Relokasi manufaktur belum tentu menghasilkan windfall bila birokrasi lambat, logistik mahal, dan penyerapan investasi tidak secepat narasi resmi. Data center bukan tambang emas otomatis bila utilisasi rendah dan biaya energi tinggi. Hilirisasi nikel bukan tiket pasti ke rerating valuasi bila pasar sudah menaruh ekspektasi terlalu tinggi di depan. Dalam bahasa pasar: cerita struktural tetap hidup, tetapi price matters.

Itulah benang merah pekan ini. Hampir semua sektor sedang dipaksa menjawab pertanyaan yang sama: saat modal mahal dan permintaan tidak merata, siapa yang benar-benar punya fundamental untuk bertahan?

Sentimen Pasar: Apa yang Perlu Dipantau Berikutnya

Untuk jangka pendek, investor perlu memantau empat variabel utama.

Pertama, arah inflasi pangan domestik. Jika tetap tinggi, tekanan pada daya beli dan ekspektasi suku bunga akan bertahan, memperpanjang tekanan pada properti, perbankan, dan saham konsumsi.

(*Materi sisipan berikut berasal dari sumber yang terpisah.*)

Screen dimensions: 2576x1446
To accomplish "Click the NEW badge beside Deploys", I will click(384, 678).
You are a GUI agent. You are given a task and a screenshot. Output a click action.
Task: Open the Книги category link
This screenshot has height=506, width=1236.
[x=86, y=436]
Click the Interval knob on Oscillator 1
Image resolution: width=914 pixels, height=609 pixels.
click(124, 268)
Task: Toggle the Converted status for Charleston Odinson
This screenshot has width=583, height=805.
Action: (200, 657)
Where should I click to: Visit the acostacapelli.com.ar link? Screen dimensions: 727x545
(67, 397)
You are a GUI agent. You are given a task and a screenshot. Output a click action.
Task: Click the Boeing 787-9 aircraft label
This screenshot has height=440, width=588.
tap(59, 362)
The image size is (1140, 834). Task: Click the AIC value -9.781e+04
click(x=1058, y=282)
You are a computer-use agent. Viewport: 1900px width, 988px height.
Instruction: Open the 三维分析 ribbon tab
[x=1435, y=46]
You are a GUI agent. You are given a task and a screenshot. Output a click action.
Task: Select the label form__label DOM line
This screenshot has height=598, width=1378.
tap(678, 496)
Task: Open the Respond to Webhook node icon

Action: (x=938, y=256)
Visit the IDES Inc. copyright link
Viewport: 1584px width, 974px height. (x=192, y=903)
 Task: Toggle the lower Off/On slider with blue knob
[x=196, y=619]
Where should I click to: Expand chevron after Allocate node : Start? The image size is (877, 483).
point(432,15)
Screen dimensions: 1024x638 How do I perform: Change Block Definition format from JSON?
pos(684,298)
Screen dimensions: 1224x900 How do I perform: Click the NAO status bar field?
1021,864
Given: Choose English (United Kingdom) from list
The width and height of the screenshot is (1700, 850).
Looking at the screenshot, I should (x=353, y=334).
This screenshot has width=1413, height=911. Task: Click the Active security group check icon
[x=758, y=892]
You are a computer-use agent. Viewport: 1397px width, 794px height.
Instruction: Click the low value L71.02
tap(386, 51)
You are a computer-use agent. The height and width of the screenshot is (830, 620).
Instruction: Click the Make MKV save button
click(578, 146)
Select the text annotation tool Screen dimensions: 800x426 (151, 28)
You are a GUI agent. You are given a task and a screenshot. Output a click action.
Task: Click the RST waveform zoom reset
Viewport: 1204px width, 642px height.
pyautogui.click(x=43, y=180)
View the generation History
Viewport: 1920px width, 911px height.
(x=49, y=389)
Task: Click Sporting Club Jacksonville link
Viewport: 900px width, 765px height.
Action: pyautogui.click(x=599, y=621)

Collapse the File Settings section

Kedua, kualitas reli IHSG. Jika kenaikan indeks terus ditopang oleh segelintir saham komoditas dan arus asing tanpa perbaikan indikator ekonomi riil, risiko koreksi berbasis rotasi akan membesar.

Ketiga, biaya pendanaan dan kualitas kredit. Ini akan menentukan apakah bank digital benar-benar memasuki fase profitabilitas yang sehat atau hanya menikmati jeda sebelum tekanan likuiditas berikutnya, sekaligus menguji ketahanan bank tradisional dan developer properti.

Keempat, disiplin fiskal dan arah yield SBN. Pasar obligasi masih tenang, tetapi kombinasi defisit yang melebar, tekanan inflasi, dan ketidakpastian global bisa cepat mengubah persepsi risiko.

Kesimpulan besarnya sederhana: pasar Indonesia belum kekurangan cerita, tetapi mulai kekurangan toleransi terhadap model bisnis yang lemah. Dalam rezim suku bunga tinggi seperti sekarang, reli bisa tetap berlanjut — namun hanya untuk aset yang mampu membuktikan arus kas, neraca sehat, dan katalis yang nyata. Sisanya berisiko tertinggal, bahkan ketika headline pasar terlihat gemilang.